Viard Consulting Services 7/16/2008
National Automation Services, Inc.
2053 Pabco Rd.
Henderson, Nevada, 89011
Dear National Automation Services, Inc.,
Viard Consulting Services is very pleased to be a part of National Automation Services, Inc. development process. This engagement letter serves as an umbrella for helping and assisting National Automation Services obtain appropriate iBanker relationships for raising capital. This letter documents the understanding of the services and related report(s) and other deliverables defined below that Viard Consulting will provide to National Automation Services, Inc.
Project Objectives and Scope
The services under this Agreement include those set forth below, as and when instructed by the company.
During the course of this project Viard Consulting Services will perform the following activities:
1) Identify and introduce an iBanker to National Automation Services, Inc. to assist the Company with refinancing their existing debt, acquisition financing, working capital financing, and any other financing needs with the best iBanker and success fee rates available in the marketplace based on the position of the Company at any given point in time.

........

EXERCISE SET:
• 1. Reproduce the part of the engagement letter starting with "Henderson, Nevada, 89011" and going on through "by the company.".
• 2. Answer these questions using the engagement letter:
(a) In which city and state is National Automation Services, Inc. located?
(b) What date appears on the letter?
(c) According to the letter, what kind of relationships is Viard Consulting Services helping the company obtain, and for what purpose?

Stored dataset items:
........

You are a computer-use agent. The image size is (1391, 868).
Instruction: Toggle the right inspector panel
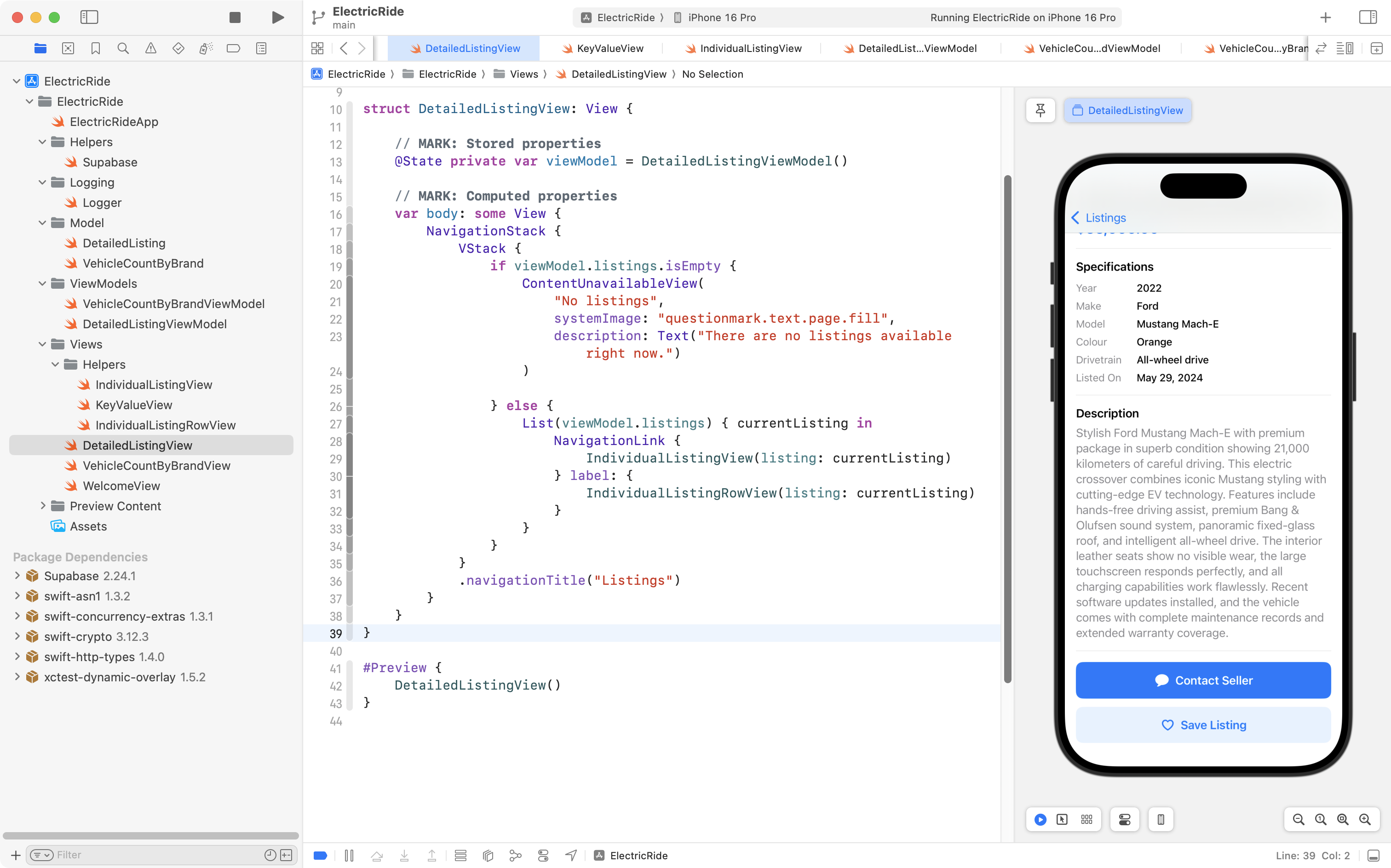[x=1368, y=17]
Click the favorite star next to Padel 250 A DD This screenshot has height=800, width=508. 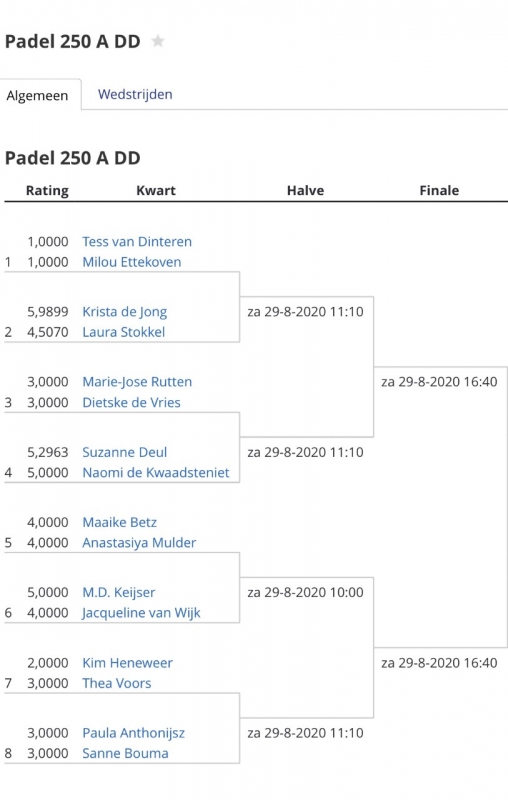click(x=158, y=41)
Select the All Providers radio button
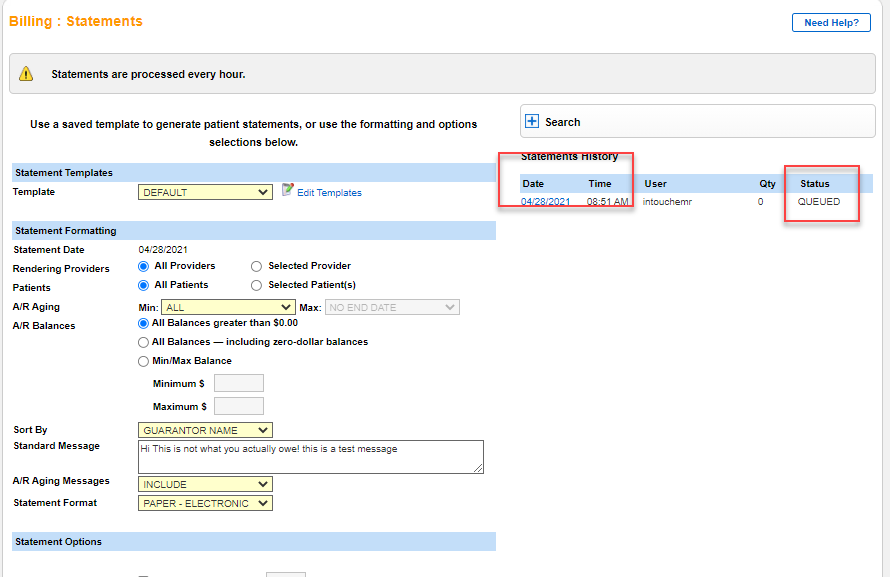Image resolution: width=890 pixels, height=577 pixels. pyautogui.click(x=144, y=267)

........

RESPONSE LIST:
• 1.
Henderson, Nevada, 89011
Dear National Automation Services, Inc.,
Viard Consulting Services is very pleased to be a part of National Automation Services, Inc. development process. This engagement letter serves as an umbrella for helping and assisting National Automation Services obtain appropriate iBanker relationships for raising capital. This letter documents the understanding of the services and related report(s) and other deliverables defined below that Viard Consulting will provide to National Automation Services, Inc.
Project Objectives and Scope
The services under this Agreement include those set forth below, as and when instructed by the company.

• 2.
(a) Henderson, Nevada
(b) 7/16/2008
(c) iBanker relationships, for raising capital